De Slag bij Wadi al-Laban, ook de Slag bij Oued el Leben, vond plaats in maart-april 1558 tussen Marokko en Ottomaanse strijdkrachten onder Hasan Pasja, de zoon van Hayreddin Barbarossa. De strijd was tamelijk onduidelijk en vond plaats ten noorden van Fez, in Wadi al-Laban ("De rivierbedding van melk" of "De rivierbedding van yoghurt", een zijrivier van de Sebou, op een dagreis ten noorden van Fez.

Het conflict werd geïnitieerd toen de Marokkaanse heerser Mohammed ash-Sheikh weigerde trouw te geven aan de Ottomanen.
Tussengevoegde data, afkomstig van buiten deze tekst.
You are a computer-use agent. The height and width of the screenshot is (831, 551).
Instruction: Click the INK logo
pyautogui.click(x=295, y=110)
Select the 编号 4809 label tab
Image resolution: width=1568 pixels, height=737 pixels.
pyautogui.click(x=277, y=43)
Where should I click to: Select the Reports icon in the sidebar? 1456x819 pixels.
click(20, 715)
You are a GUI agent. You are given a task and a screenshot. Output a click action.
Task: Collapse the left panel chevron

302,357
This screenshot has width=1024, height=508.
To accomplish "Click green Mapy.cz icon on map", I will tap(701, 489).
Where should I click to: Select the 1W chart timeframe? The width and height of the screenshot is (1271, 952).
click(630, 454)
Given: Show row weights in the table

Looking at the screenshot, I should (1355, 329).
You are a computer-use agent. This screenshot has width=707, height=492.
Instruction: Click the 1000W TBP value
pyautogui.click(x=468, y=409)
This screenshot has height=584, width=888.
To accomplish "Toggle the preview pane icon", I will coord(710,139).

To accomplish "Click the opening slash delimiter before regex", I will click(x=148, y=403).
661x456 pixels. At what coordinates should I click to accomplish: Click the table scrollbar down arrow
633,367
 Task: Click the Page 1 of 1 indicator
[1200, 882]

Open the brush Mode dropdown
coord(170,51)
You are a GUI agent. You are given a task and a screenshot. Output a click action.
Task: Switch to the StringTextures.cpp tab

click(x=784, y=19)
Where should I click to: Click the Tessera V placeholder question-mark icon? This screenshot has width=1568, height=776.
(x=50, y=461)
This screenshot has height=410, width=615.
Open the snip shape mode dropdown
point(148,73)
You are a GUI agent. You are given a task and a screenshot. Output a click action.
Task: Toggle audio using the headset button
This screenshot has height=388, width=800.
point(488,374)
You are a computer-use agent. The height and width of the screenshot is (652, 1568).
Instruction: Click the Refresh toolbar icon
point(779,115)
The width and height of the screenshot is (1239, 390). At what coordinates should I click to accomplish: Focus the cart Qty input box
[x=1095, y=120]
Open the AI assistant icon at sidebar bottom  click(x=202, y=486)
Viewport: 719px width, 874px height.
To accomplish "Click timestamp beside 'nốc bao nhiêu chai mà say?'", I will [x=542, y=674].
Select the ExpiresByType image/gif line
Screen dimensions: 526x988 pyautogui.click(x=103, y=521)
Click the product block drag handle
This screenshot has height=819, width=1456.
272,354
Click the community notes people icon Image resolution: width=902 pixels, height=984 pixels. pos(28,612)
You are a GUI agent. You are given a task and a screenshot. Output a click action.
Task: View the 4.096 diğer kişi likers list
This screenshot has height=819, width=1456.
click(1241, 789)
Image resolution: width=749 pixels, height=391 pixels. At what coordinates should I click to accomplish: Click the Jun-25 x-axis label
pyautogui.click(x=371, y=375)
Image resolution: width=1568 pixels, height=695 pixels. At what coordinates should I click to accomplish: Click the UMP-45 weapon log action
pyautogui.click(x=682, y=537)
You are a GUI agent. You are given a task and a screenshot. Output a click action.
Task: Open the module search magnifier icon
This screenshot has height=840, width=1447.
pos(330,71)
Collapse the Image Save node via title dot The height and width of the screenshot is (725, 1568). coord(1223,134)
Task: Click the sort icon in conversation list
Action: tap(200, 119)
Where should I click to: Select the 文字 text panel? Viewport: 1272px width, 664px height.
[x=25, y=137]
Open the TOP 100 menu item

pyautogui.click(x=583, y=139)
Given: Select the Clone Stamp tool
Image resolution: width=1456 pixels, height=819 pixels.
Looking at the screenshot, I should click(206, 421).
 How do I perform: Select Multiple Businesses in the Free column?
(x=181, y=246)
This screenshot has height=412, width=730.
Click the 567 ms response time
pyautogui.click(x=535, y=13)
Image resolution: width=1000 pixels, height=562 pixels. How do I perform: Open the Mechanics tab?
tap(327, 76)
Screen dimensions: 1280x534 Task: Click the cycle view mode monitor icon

Hasan Pasja, de zoon van Barbarossa, werd in juni 1557 door de Ottomaanse sultan Süleyman I tot beylerbey van Algiers benoemd om de strijd tegen de Marokkaanse heerser voort te zetten. Hij liet Mohammed ash-Sheikh in oktober 1557 vermoorden door een van zijn lijfwachten.

Hasan Pasja viel vervolgens begin 1558 Marokko binnen, maar hij werd tegengehouden door de Marokkanen ten noorden van Fez bij de slag om Wadi al-Laban. De strijd was onbeslist en Hasan Pasja moest zich terugtrekken na het horen van Spaanse voorbereidingen voor een offensief uit Oran. Hij ging opnieuw aan boord van de haven van Qassasa in het noorden van Marokko, net ten westen van Melilla, en keerde van daar terug naar Algiers om een verdediging voor te bereiden tegen de Spanjaarden, die al snel aanvielen in de Mostaganem-expeditie.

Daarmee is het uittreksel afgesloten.